Every line that contains "Rheostat" must be located and copied from the data.

Dataset entries
[Start of section]
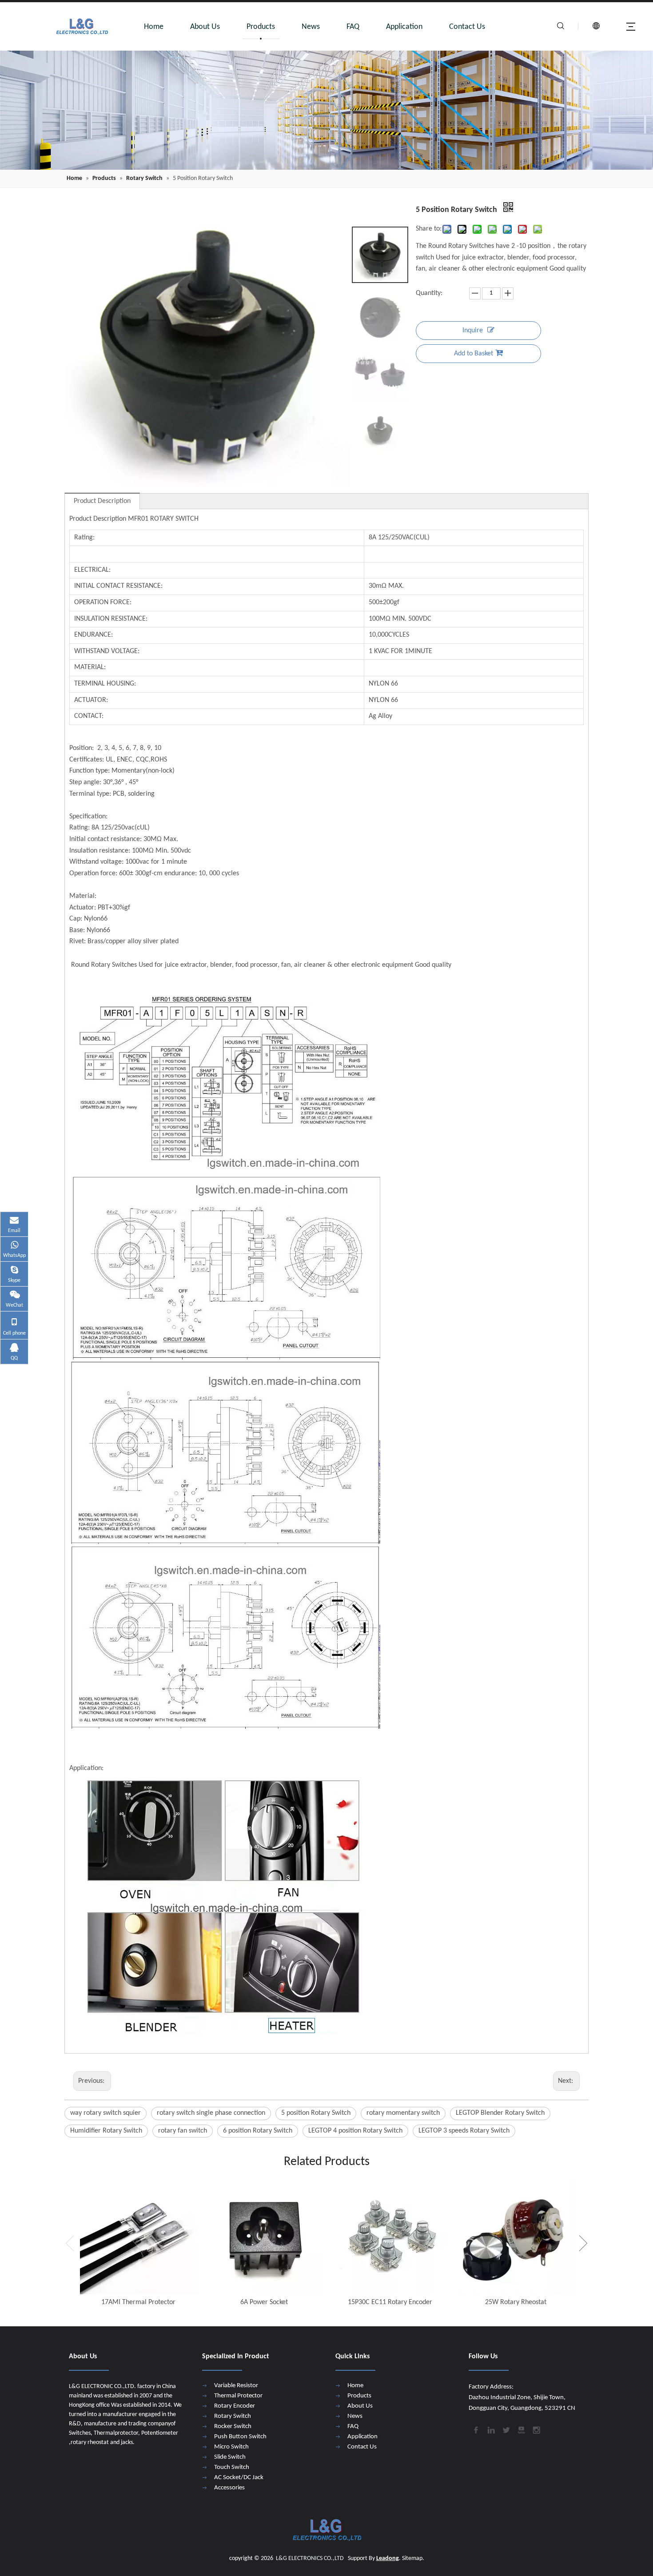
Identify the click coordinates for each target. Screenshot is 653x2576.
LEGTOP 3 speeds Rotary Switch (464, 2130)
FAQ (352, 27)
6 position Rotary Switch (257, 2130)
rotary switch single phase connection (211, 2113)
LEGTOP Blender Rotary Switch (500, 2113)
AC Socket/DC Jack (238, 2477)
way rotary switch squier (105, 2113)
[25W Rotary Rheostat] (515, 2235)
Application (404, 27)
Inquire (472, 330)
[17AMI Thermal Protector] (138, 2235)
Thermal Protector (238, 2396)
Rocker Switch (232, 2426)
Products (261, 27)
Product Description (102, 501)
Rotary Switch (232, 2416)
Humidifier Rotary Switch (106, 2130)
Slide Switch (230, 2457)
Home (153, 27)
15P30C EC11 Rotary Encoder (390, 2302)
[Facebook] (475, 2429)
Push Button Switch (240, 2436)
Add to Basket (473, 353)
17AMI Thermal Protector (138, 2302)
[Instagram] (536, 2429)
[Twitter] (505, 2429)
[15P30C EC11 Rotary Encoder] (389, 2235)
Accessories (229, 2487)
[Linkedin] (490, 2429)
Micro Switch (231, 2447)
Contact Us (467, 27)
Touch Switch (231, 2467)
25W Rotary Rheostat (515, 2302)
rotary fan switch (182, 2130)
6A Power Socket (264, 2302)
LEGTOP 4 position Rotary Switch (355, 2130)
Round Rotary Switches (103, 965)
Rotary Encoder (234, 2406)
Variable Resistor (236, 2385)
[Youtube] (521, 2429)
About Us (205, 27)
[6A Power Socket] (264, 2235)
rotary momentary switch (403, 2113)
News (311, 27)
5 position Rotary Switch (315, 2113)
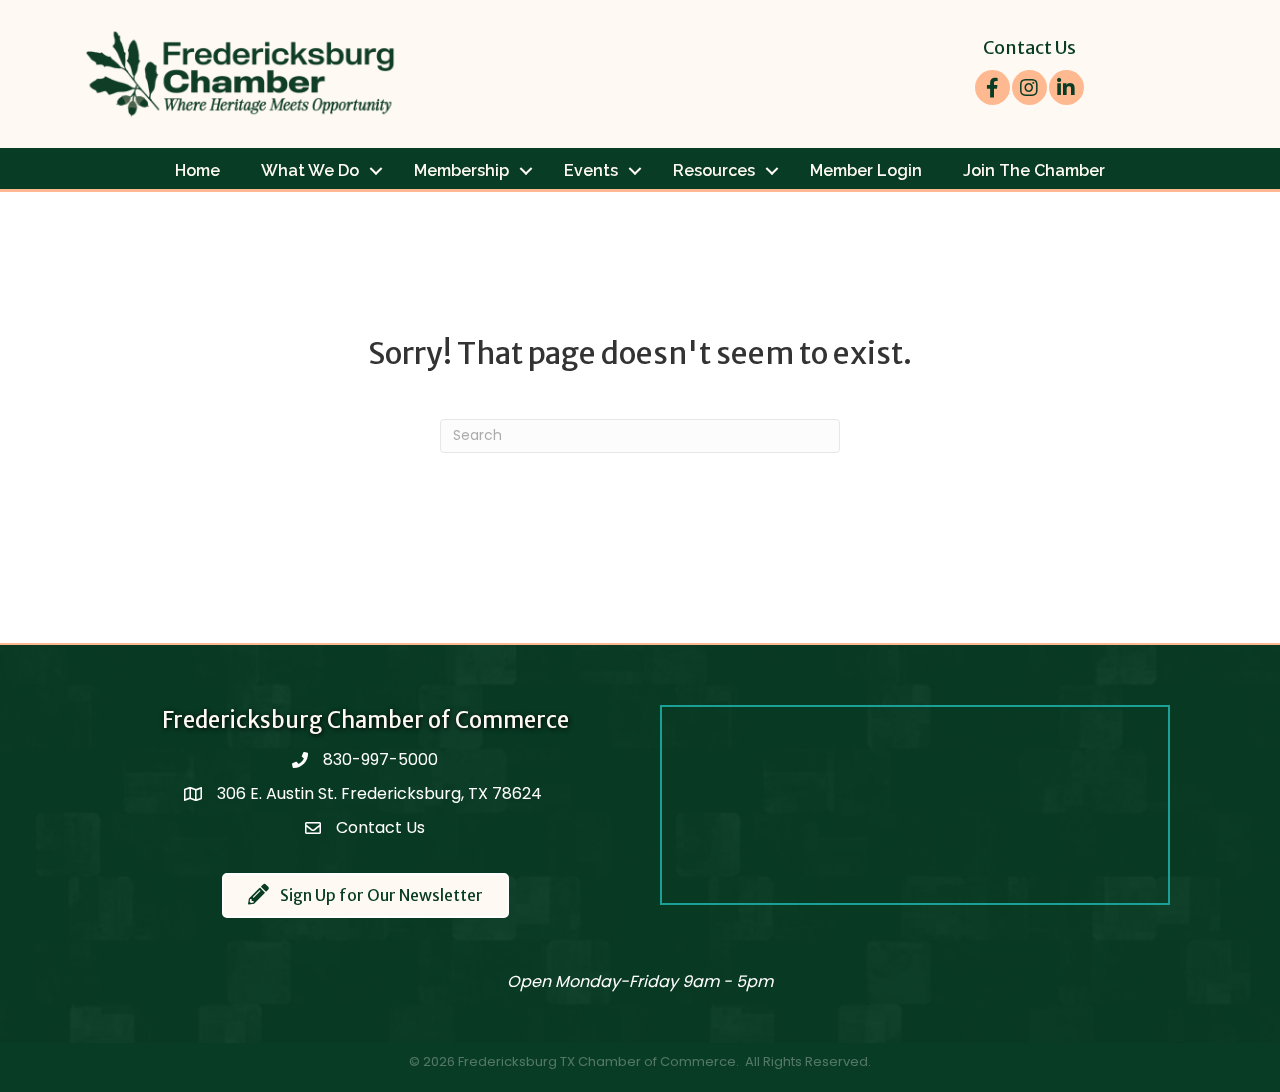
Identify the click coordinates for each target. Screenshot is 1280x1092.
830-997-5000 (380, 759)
[End of section]
**WORKED SOLUTION:**
[25W Rotary Rheostat] (515, 2235)
25W Rotary Rheostat (515, 2302)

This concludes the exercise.